Good Morning POU!
I’ve heard this question so many times, and I’ve asked it myself. I never knew there was a origin to it, now I know.
“Who are your people?”
It’s a question exchanged often by black Southerners to identify kith and kin. But few remember that its roots can be traced to the aftermath of the Civil War. Once emancipated, former slaves desperately searched for family members who had been sold away from them. Their plaintive entreaty — “Help me to find my people” — provides the title and the subject of an important historical book by Heather Andrea Williams.
After the Civil War, African Americans placed poignant “information wanted” advertisements in newspapers, searching for missing family members. Inspired by the power of these ads, Heather Andrea Williams uses slave narratives, letters, interviews, public records, and diaries to guide readers back to devastating moments of family separation during slavery when people were sold away from parents, siblings, spouses, and children. Williams explores the heartbreaking stories of separation and the long, usually unsuccessful journeys toward reunification. Examining the interior lives of the enslaved and freed people as they tried to come to terms with great loss, Williams grounds their grief, fear, anger, longing, frustration, and hope in the history of American slavery and the domestic slave trade.Williams follows those who were separated, chronicles their searches, and documents the rare experience of reunion. She also explores the sympathy, indifference, hostility, or empathy expressed by whites about sundered black families. Williams shows how searches for family members in the post-Civil War era continue to reverberate in African American culture in the ongoing search for family history and connection across generations.

[Interface element records]
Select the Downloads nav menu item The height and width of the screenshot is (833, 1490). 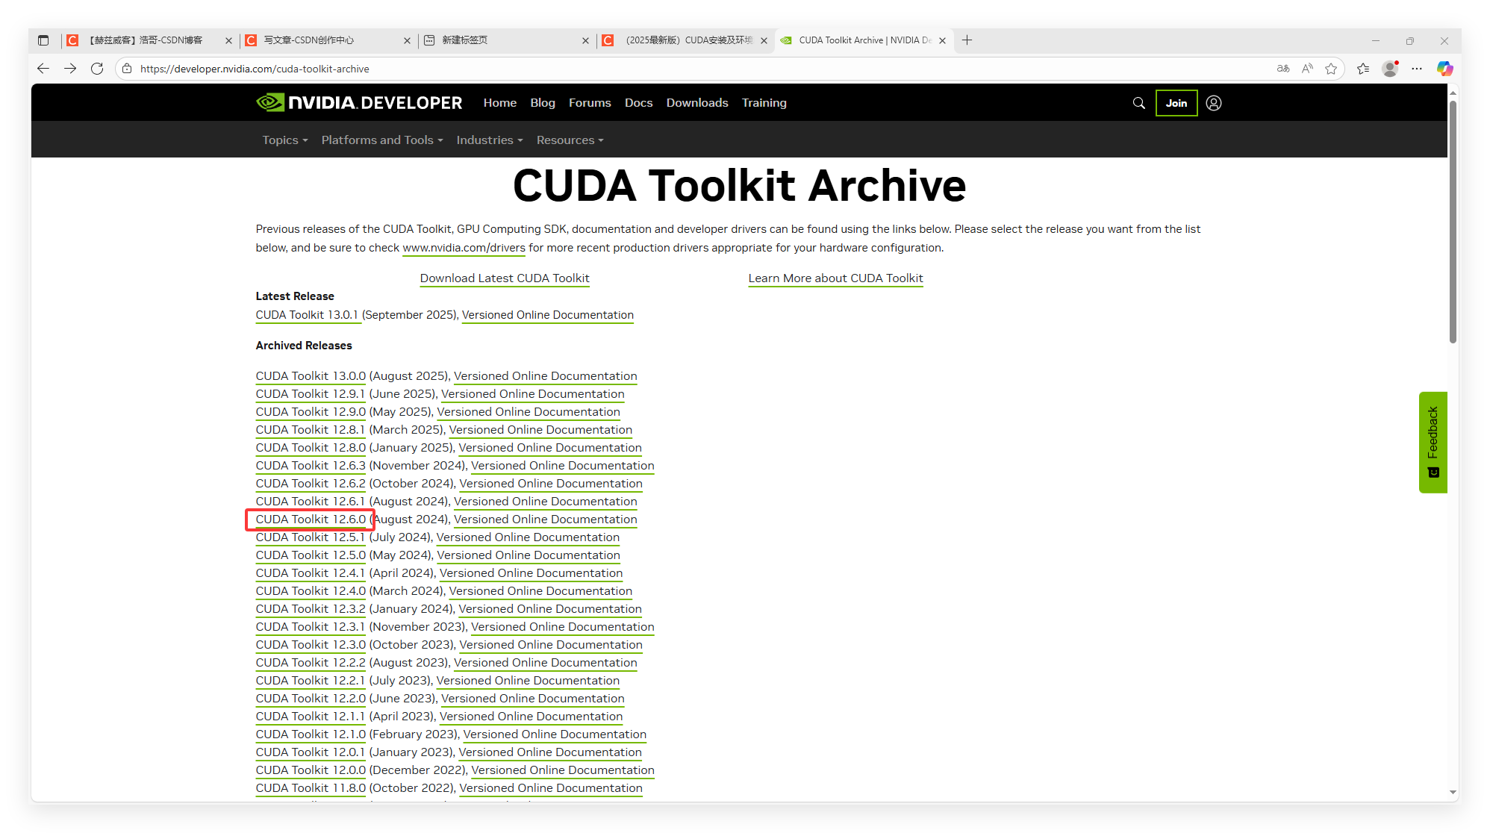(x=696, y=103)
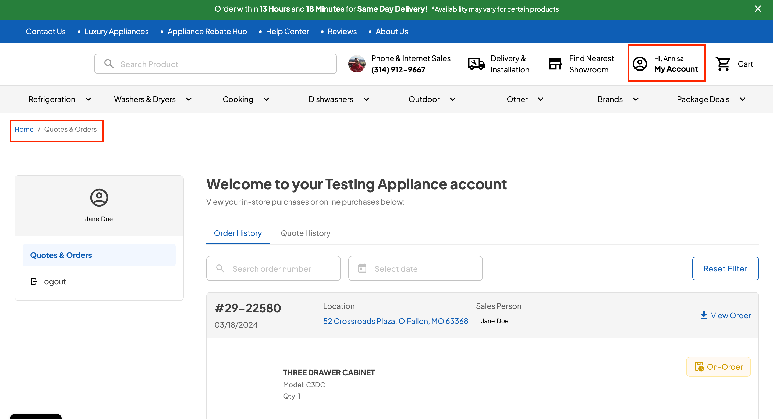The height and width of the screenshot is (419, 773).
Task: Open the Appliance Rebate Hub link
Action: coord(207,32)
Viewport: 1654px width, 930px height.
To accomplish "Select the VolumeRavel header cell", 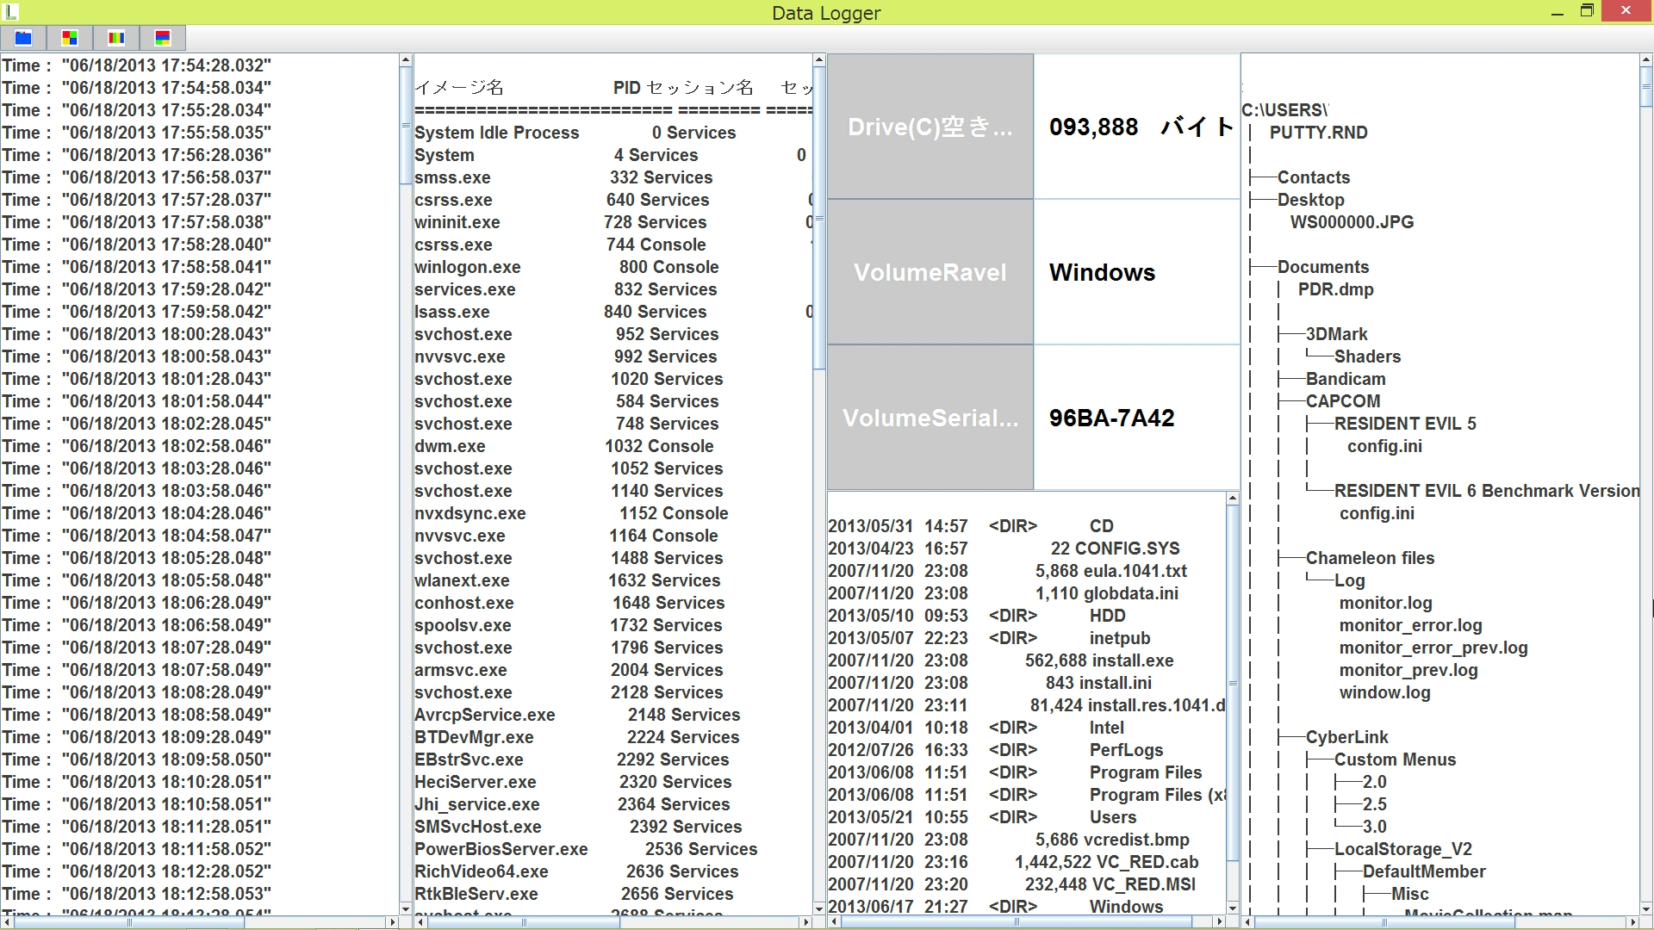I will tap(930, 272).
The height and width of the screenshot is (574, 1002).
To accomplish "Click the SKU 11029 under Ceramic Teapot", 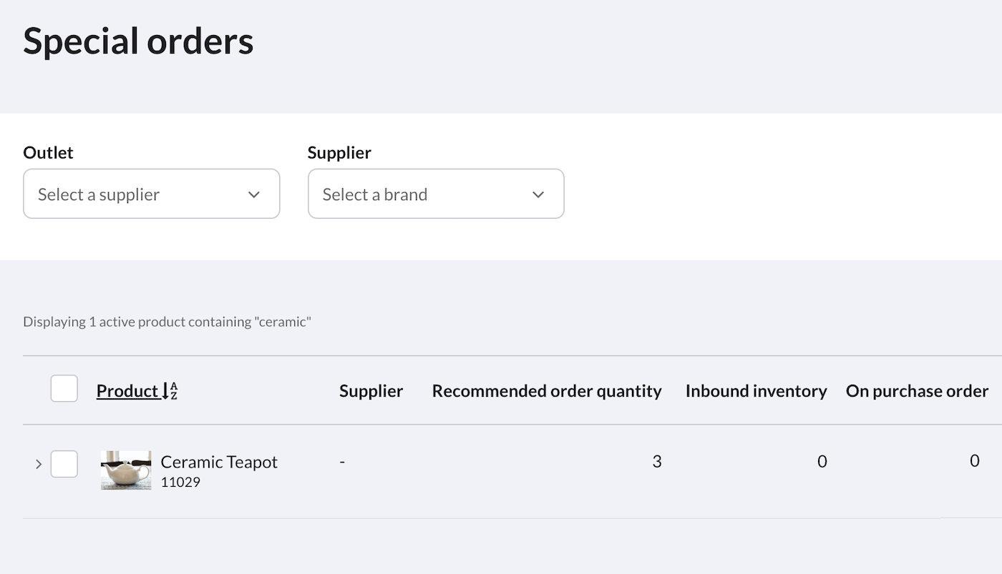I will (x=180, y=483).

**Exercise tasks:**
1: Based on the post about the book on families separated by slavery, explain in one to three sentences why African Americans placed "information wanted" advertisements in newspapers after the Civil War.
2: Write the next part of the post about Heather Andrea Williams's book on families separated by slavery, picking up after its final sentence.
The records can be set aside because they play no part in the tasks.

**Exercise responses:**
1: Once emancipated, former slaves were desperately searching for family members who had been sold away from them. The advertisements were a way to look for those missing relatives, such as parents, siblings, spouses, and children.

2:
Excerpt: Help Me To Find My People
It is not possible to even begin to estimate how many people acted on their hope and searched for family members or sent messages or received news through the grapevines that stretched from Canada to Texas, from Boston to California, and frayed under the strain of the distance and the silence. Some people, unable to cope with the dissonance of caring for someone who might already be dead and, in any event, would not likely return, surely erased loved ones from their memories. But others carried the memories with them as they went about the labor of slavery, passed through the hands of one owner to another, and created new families. They were slaves with few material resources and severely constricted mobility, yet some made efforts to search for their families. They had to be opportunistic, willing to seize any chance to make contact with a lost relative. And they had to be strategic, devising targeted appeals for help. When they were able, they sent out missives and messengers who might bring back the dead.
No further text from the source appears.